In the summer of 1993 Phish leaped forward from a musical, creative, and sustainability standpoint. Their shows coalesced around opportunities to break free from structure and explore the unknown, without a net. The results were astonishing for a band that was quickly outgrowing their collegiate home base. At the same time, they took their first fall off from the road, and recorded their most polished & radio friendly album yet, Hoist. Breaking only for a four show northeastern New Year’s Eve Run that served as a love-letter to their core fanbase, when they returned in April of 1994 they were a clearer reflection of their new album than they were of the band that had spent the previous year expanding upon their sound in experimental ways. For the first time, Phish appeared as a traditional rock band, following the album-promo-album cycle more so than ever before.


About three weeks into the 1994 Spring/Summer Tour, however, the band began to break free. Beginning with their April 24 show in Charlotte where Bathtub Gin wove in and out of Jump Monk, and David Bowie pushed against the norms of their jamming structure, and continuing with the Bomb Factory show on May 7, where Tweezer took over the entire second set, the band began to open up again in the live setting. Later, on June 17 and 22, as well as July 13, they brought back the Roxy approach, turning second sets into unyielding seguefests that showcased their stop-on-a-dime creativity and communication. They even brought back Gamehendge for two surprise shows that tied the past to the present. Moreover, shows like June 18 and July 6 featured deep improvisation that would push them into the next phase of their career. When they ended their Summer Tour with an updated proto-festival show at Sugarbush, they righted the ship back towards the unknown that would define their next twelve months.
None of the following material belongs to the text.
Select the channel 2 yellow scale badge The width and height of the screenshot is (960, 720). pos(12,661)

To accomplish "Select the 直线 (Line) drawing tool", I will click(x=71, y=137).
Much like the Spring 1992, 1993, and 1994 tours that preceded it, Fall 1994 snaked across the country the long way, however, here, they all but bypassed the northeast in favor of untested markets where they were free to play without expectations. The tour’s first month was rife with nervous energy as the band built towards their first Halloween show in three years, and where they’d begin a new tradition of covering another band’s album in full, here focusing on the mammoth double-LP White Album in one of the must-hear shows of their career to that point. The very next show, on November 2, in Bangor, ME, they let the pent-up energy of their Halloween build-up release in a 30min cacophonous journey through the cosmic underbelly of Tweezer. From there, they band was off.


While still experimenting with flow and a variety of inspirations - as was represented by their weeklong live Bluegrass tutorial with the “Reverend” Jeffrey Mosier - what’s ultimately taken away from the Fall 1994 are the wild and pulsating jams. The 11/3 SOAM, 11/12 Hood, 11/14 Bowie, 11/16 Simple, 11/22 Funky Bitch, 11/23 Tweezer, 11/26 Bowie, 11/28 Tweezer, 11/30 My Sweet One, 12/1 Tweezer sandwich, 12/2 Bowie, 12/6 Weekapaug, 12/8 Simple -> Catapult -> Simple, and 12/9 Tweezer all showcased the freedom the band felt at this point.
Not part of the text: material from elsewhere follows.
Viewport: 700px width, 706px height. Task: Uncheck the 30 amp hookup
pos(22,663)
The Hoist experimentation had brought them more national attention and recognition, but it was clear that they were more comfortable in their own weird little corner of the world. Following the White Album performance which would go on to influence their own songwriting on their next album, Billy Breathes, the band was ready to reincorporate the experimental tendencies that pushed them forward in early 1993 and the summer of 1994 and turn the levels up to eleven. The following Summer Tour they’d push the avante garde approach to its (il)logical conclusion before reigning things in again towards the greatest peak of their career. Fall 1994 was where the two competing notions of Phish collided in perhaps their most glaring and celebratory ways possible. What’s most important about the tour is that it reinforced to the band that they were at their best when they were removed from the zeitgeist, when they were allowed to do their own thing, and they were free to follow their own impulses and their own voice. Unquestionably, following this tour, it was clear that their audience was prepared to follow them down whatever rabbit hole they dove into.